South Dakota Top Blogs

News, notes, and observations from the James River Valley in northern South Dakota with special attention to reviewing the performance of the media--old and new. E-Mail to MinneKota@gmail.com

Tuesday, August 18, 2009

The fence post caucus makes itself heard

The word fascism is being hurled around. Well it should. We've lived under a regime of corporate fascism for the better part of a decade. What has happened to our country fits the definition of fascism perfectly. I don't mean the definition made up by the withered fruits on the tree of democracy that have still to negotiate a grade-school primer. Or those brighter lights who change the definition of fascism so that what they do doesn't fit what is globally recognized as what defines fascism.

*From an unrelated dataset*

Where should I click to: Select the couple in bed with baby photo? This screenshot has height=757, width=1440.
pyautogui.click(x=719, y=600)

The corporate fascism we've lived under finds tremendous profits in going to war. The fact that the war is one of the major driving forces behind our deficit does not matter. They get their money. The fact that 4,300 vital, young Americans have been killed in a totally fabricated and useless war in Iraq does not matter. The corporations who feed on that war get their money. Just look at Halliburton. If your blood pressure can stand it. Killing young people and making the machinery of war has huge profits. And huge profits are the stuff our country is built on. Put more of our soldiers in the line of fire, connive some bidless contracts, and watch your stocks soar. The corporations get their money. That's all that matters. Oh, and they call it patriotism.

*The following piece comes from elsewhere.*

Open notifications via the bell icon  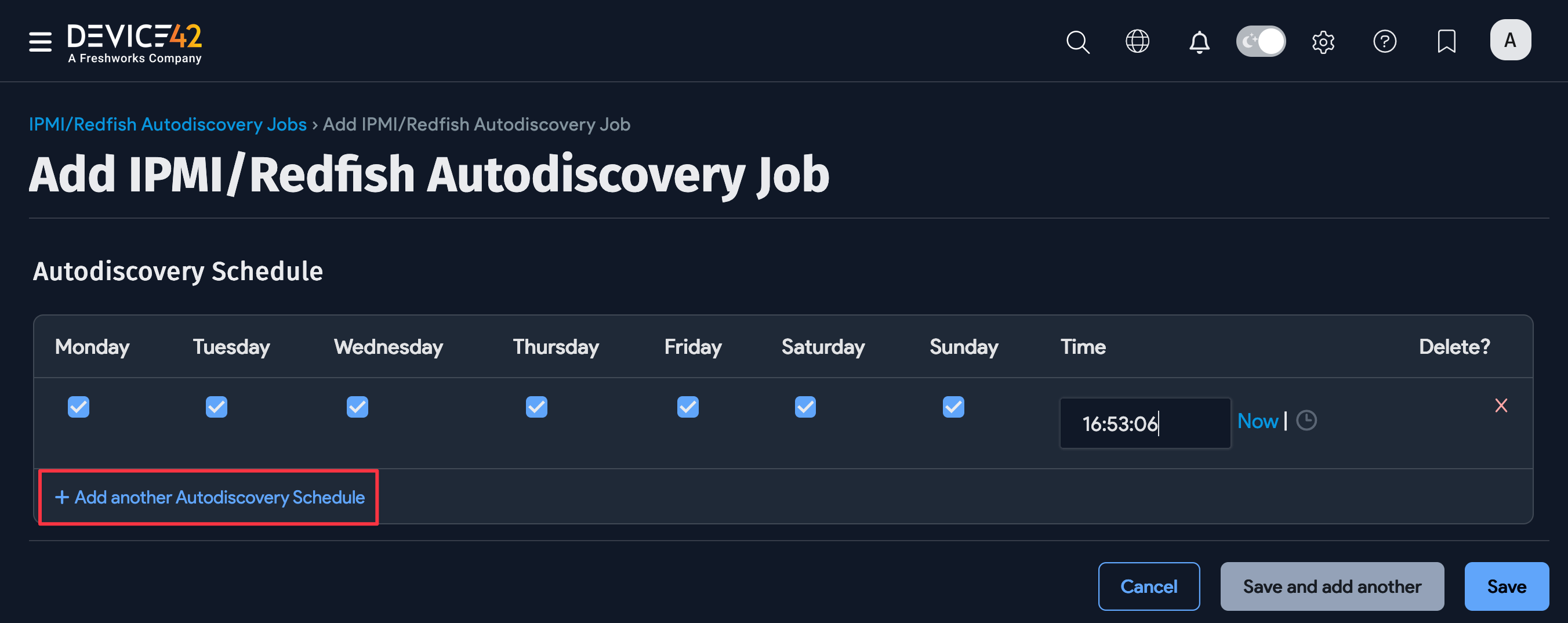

When corporations lure our defense department into dangerous waters, hold it hostage, and dictate a price for trying to extract it, we call it enterprise. When teen-age Somalis do the same thing, we call it piracy.

And then there is this health-care business. Much money can be made from sickness and death. Not much money can be made from good health. We have a very significant number of people who cannot afford health care insurance. As Paul Krugman points out, "Every wealthy country other than the United States guarantees essential care to all its citizens. " But that's not the American way. It doesn't make corporations any money.

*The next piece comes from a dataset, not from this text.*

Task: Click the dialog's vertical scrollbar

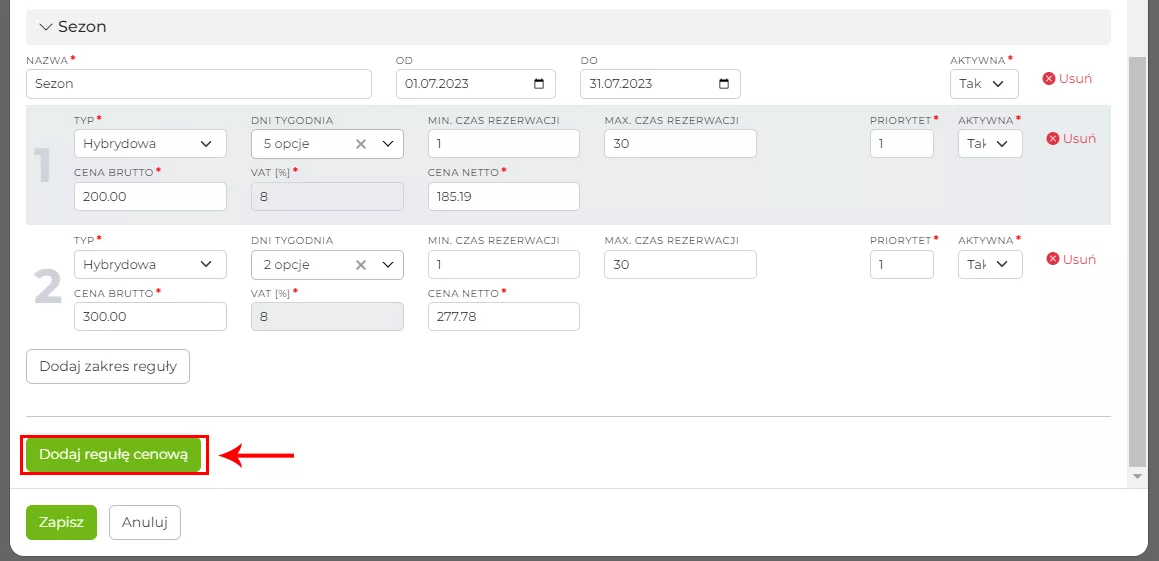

The proposal for a public option as a means to provide health-insurance coverage to everyone is called socialism and an intrusion by government into private business. It's okay if the government subsidizes insurance companies with $60 billion a year. "Leaving private insurance companies the job of controlling the costs of health care is like making a pyromaniac the fire chief," said Rep., Anthony Weiner, D-N.Y.

It's all okay as long as the corporations get their money. That has become the American way.

To preserve America, we need to leave people free to get sick and die and get killed in wars like Iraq and contribute to the economy. For the corporations. That's become the American way.

So, let us have no talk of a public option which would make it harder for corporations to compete for their money, subvert the corpoprate pursuit of happiness, and kill the profit potential of sickness, death, and dying.

Instead let us celebrate the great tradition of falsehood and ignorance that is so undeniably the American way. In god and corporations we trust.